> **Document extract**

============

Vetora logo
Caching

TTL Strategies (Hard, Soft, Jittered)

Time-to-live (TTL) determines when cached entries expire. Hard TTL removes entries immediately at expiry, soft TTL serves stale data while refreshing in the background, and jittered TTL adds randomness to prevent synchronized expiration stampedes.

Overview

Time-to-live (TTL) is the fundamental mechanism for controlling data freshness in caches. Every cached entry has a lifespan -- when that lifespan expires, the entry must be refreshed from the source of truth. The TTL value directly controls the trade-off between data freshness and cache efficiency: short TTLs ensure data is never far from current but reduce hit rates and increase database load; long TTLs maximize hit rates but allow stale data to persist. Choosing the right TTL and expiration strategy is one of the most impactful decisions in caching architecture.

Hard TTL is the simplest strategy: when an entry's TTL expires, it is immediately deleted (or marked for lazy deletion on the next access). The next request for that key results in a cache miss, triggering a fresh fetch from the database. Hard TTL is easy to implement and reason about, but it creates a predictable vulnerability: when a popular cache entry expires, all concurrent requests for that key simultaneously miss the cache and hit the database. This is the thundering herd problem, and it is particularly dangerous for entries that were set at the same time (e.g., during cache warming) because they all expire simultaneously.

Soft TTL, also known as stale-while-revalidate, addresses the thundering herd by separating the concepts of 'stale' and 'expired.' An entry has two timestamps: a soft TTL (when it becomes stale) and a hard TTL (when it is truly expired). When a request arrives for a stale-but-not-expired entry, the cache serves the stale data immediately (fast response) and triggers an asynchronous background refresh. The next request gets the refreshed data. HTTP cache-control headers support this natively via the stale-while-revalidate directive. This pattern eliminates the cache miss latency penalty for popular keys because the user never waits for a refresh -- they always get a response immediately.

============

> **Material provided**

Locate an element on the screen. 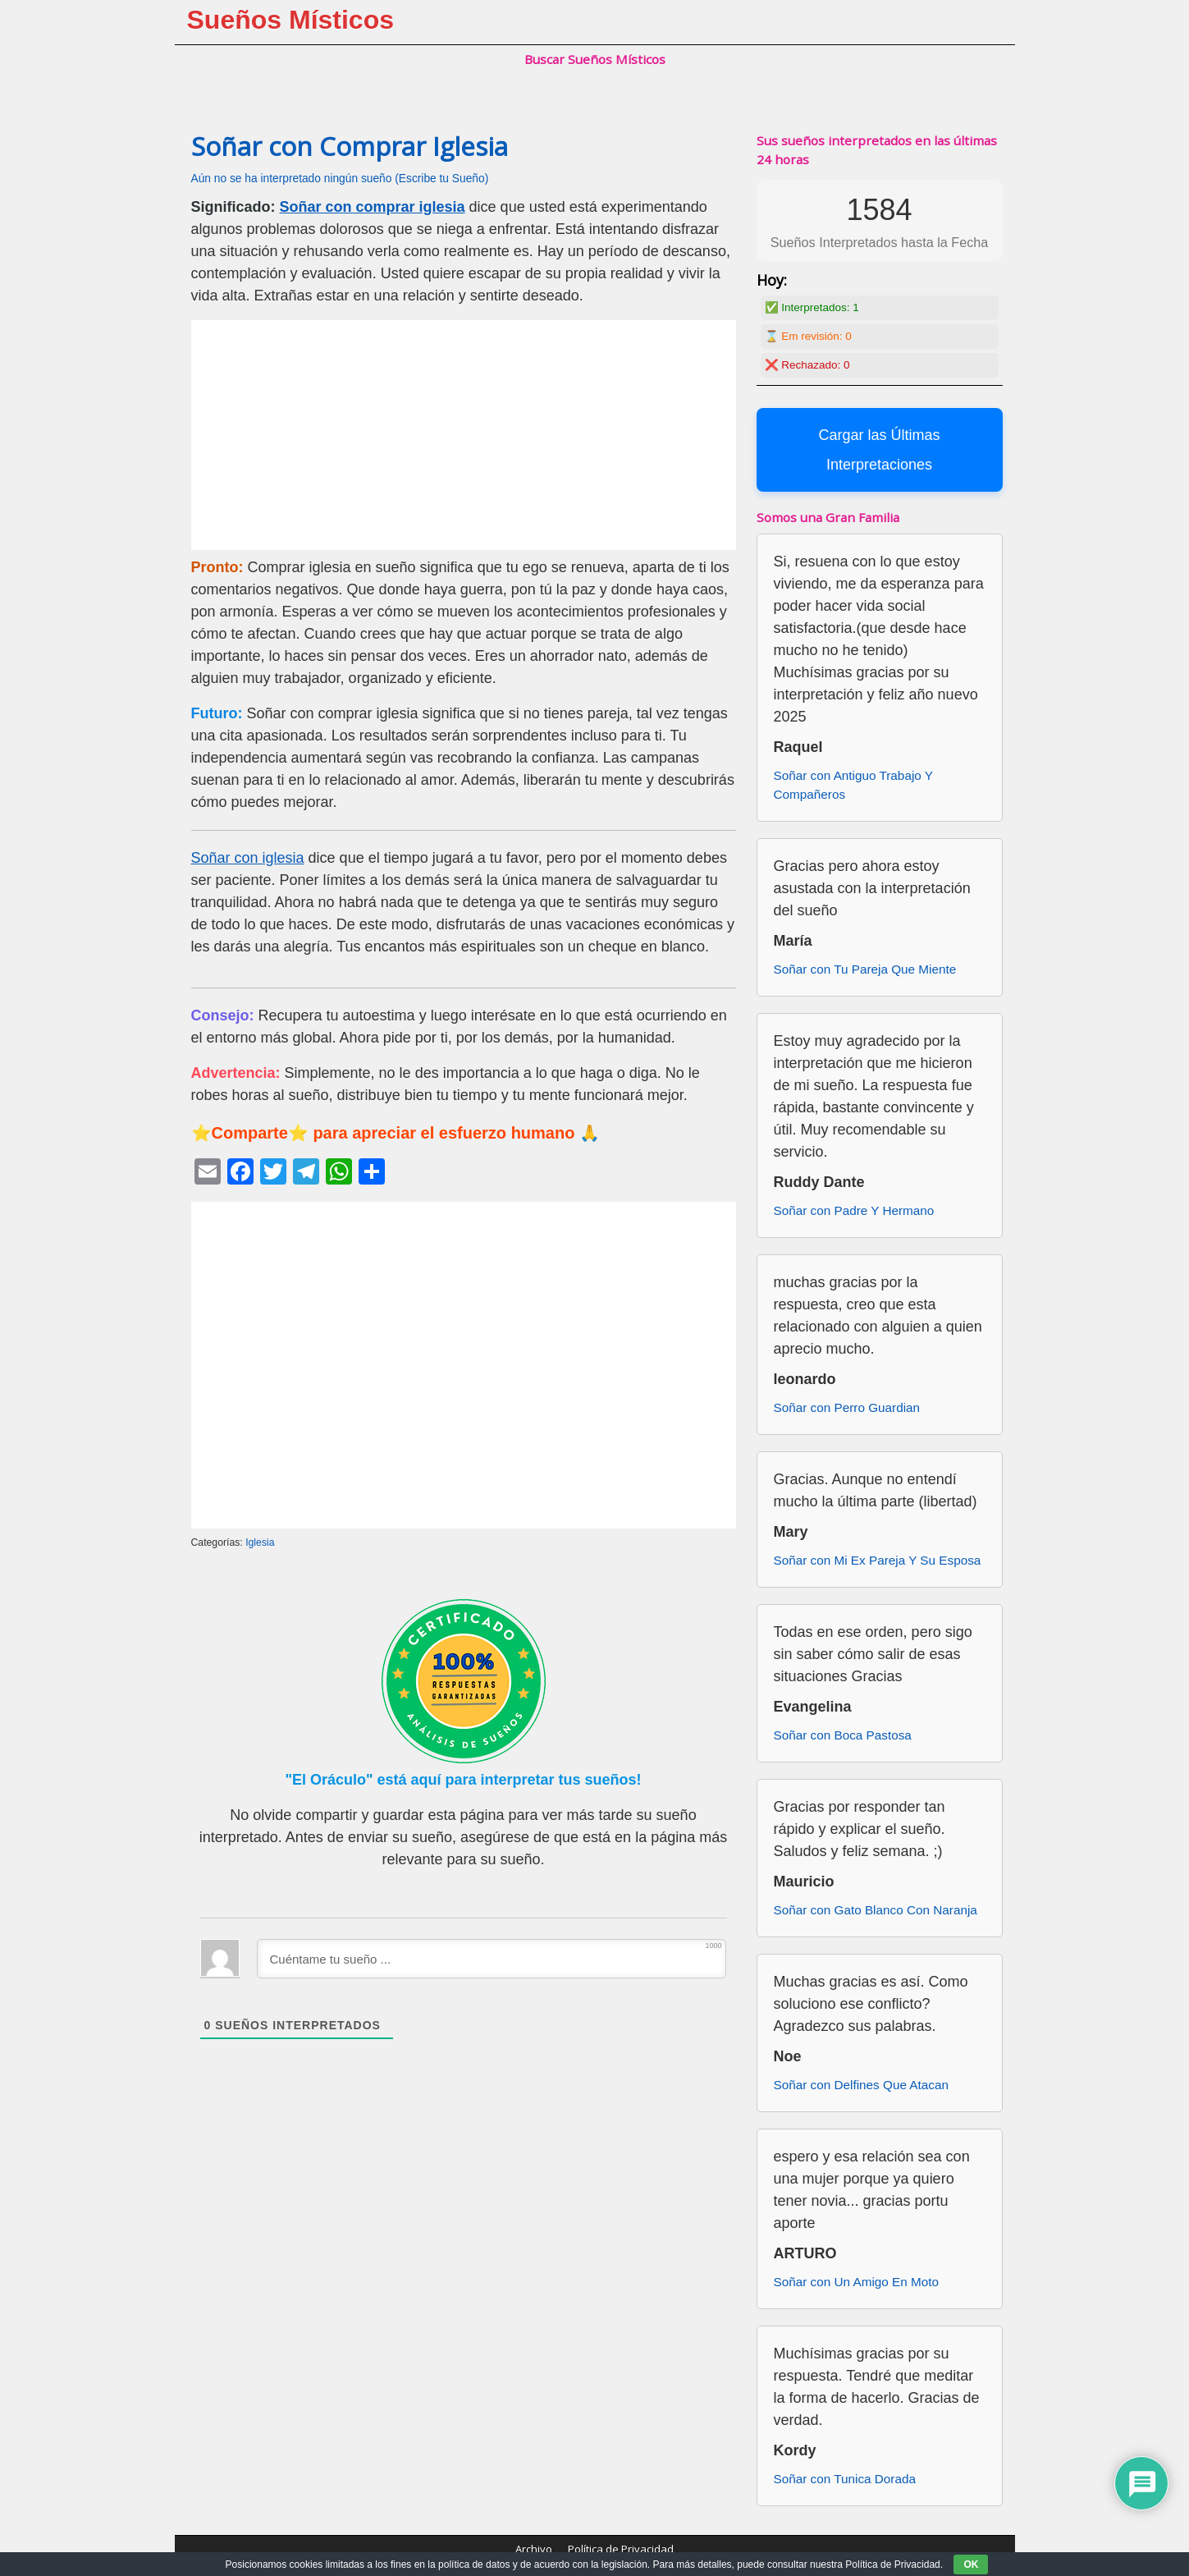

============

> **Problems**
A – Reproduce word for word the part of the TTL strategies page starting with "Time-to-live (TTL) is" and going on through "in caching architecture.".
B – According to the TTL strategies page, why does soft TTL eliminate the cache miss latency penalty for popular keys? Answer in one to three sentences.
Draw only on the TTL strategies page, not on the material.

> **Written responses**
A –
Time-to-live (TTL) is the fundamental mechanism for controlling data freshness in caches. Every cached entry has a lifespan -- when that lifespan expires, the entry must be refreshed from the source of truth. The TTL value directly controls the trade-off between data freshness and cache efficiency: short TTLs ensure data is never far from current but reduce hit rates and increase database load; long TTLs maximize hit rates but allow stale data to persist. Choosing the right TTL and expiration strategy is one of the most impactful decisions in caching architecture.

B – When a request arrives for a stale-but-not-expired entry, the cache serves the stale data immediately and triggers an asynchronous background refresh. The user never waits for a refresh and always gets a response immediately.